Watch it if: You want proof the franchise had one genuinely good film left in it.
1. Leprechaun 3

Las Vegas.
That’s the review. The Leprechaun went to Las Vegas and the franchise finally understood itself, and everything that was chaotic and stupid and charming about this entire series crystallized into something approaching art if you squint slightly and have had enough green liquid.
The Leprechaun gambles. He banters with an Elvis impersonator. He visits a pawn shop. He hypnotizes people, hangs out with murderous sex robots, gives people the finger as a greeting, and at one point is lit on fire and pushed out of a hotel window, both of which are treated as minor setbacks. One character starts turning into a Leprechaun himself after being infected with Leprechaun blood, which the film treats with the same breezy energy as everything else that happens.

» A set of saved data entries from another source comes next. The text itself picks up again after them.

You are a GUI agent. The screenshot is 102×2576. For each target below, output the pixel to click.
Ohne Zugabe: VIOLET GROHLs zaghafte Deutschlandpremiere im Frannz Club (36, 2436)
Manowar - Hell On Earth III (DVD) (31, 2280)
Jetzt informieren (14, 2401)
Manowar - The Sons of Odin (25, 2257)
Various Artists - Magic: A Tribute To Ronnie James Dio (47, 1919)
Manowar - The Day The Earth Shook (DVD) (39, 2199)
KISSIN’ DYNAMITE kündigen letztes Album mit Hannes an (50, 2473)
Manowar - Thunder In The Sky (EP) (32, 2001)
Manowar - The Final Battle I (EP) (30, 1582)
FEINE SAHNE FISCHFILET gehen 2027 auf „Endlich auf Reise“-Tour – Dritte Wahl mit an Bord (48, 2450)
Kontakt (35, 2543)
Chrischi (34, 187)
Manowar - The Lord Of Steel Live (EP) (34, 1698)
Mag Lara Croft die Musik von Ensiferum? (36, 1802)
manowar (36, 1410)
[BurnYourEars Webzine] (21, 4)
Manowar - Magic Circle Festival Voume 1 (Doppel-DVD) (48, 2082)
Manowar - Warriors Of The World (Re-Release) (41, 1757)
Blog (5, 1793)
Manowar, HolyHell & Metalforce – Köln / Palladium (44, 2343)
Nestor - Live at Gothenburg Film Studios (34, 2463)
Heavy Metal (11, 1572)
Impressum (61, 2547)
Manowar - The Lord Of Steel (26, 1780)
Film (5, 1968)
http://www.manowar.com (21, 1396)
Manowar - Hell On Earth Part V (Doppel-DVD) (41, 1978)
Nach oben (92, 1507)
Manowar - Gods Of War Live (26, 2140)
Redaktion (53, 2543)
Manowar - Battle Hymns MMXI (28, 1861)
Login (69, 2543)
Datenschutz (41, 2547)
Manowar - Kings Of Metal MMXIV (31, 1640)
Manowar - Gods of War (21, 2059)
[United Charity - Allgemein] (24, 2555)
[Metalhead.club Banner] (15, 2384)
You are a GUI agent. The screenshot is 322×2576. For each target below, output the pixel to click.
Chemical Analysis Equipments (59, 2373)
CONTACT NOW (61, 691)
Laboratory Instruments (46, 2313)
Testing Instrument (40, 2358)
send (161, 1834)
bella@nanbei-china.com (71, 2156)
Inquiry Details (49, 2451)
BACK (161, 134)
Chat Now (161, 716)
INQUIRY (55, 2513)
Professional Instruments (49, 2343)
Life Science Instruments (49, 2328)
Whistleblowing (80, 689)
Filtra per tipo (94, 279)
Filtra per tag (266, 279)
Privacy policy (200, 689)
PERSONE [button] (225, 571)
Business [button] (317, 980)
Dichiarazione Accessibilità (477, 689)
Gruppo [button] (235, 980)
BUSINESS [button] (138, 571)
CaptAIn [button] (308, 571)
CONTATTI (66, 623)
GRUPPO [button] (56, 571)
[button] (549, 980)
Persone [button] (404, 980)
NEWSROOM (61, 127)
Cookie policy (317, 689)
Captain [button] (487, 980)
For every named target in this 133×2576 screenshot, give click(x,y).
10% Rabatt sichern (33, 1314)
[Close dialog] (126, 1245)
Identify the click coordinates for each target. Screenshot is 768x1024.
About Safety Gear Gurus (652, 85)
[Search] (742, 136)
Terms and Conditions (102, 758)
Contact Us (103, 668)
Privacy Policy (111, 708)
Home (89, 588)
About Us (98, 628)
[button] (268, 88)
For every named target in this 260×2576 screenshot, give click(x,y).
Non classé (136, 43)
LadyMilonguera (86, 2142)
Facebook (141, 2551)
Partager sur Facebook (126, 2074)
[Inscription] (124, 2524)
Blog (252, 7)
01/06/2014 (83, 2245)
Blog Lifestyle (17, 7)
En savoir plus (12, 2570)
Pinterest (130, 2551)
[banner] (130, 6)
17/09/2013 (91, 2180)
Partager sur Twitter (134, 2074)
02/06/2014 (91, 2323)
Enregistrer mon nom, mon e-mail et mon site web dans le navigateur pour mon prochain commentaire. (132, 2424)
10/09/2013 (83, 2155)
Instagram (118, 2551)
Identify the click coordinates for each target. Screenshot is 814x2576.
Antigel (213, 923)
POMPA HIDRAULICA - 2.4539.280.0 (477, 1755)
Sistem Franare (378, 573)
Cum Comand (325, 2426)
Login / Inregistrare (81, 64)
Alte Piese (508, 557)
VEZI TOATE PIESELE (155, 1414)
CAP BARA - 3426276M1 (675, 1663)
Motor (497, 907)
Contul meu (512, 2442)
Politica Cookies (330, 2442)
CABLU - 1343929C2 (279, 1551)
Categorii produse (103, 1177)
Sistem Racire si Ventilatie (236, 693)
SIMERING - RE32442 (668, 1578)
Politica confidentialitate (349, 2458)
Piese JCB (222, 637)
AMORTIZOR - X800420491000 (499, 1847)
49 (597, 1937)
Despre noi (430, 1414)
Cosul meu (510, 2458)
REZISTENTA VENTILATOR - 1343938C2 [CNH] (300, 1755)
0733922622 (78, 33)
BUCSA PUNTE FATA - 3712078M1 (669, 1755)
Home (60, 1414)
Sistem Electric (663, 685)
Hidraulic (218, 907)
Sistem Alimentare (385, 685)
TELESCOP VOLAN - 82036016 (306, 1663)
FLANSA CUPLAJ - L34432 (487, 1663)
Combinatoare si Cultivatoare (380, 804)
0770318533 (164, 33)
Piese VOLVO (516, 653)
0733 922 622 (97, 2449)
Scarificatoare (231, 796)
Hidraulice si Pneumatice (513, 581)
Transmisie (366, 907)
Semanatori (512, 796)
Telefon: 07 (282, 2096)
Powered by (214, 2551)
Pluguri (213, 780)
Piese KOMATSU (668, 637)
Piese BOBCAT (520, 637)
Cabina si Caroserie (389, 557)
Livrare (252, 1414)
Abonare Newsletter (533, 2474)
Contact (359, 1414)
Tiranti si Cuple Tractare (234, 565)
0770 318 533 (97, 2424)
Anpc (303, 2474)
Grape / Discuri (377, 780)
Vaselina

The zingers are better here than anywhere else in the franchise. The kills are more inventive. Caroline Williams shows up. Nobody in Las Vegas finds anything unusual about any of this, which is the most realistic thing about the whole movie. Davis is operating at full velocity, loose, committed, genuinely funny in a way that makes it clear he could have been doing more films that let him do this and the industry was poorer for not figuring that out sooner.
Leprechaun 3 is not a good film. It is, however, the best Leprechaun film, which is a category I maintain should count for something.
Happy St. Patrick’s Day. May your gold stay hidden, your shoes stay dirty, and your friends be too tall to fit in a pogo stick’s optimal strike zone.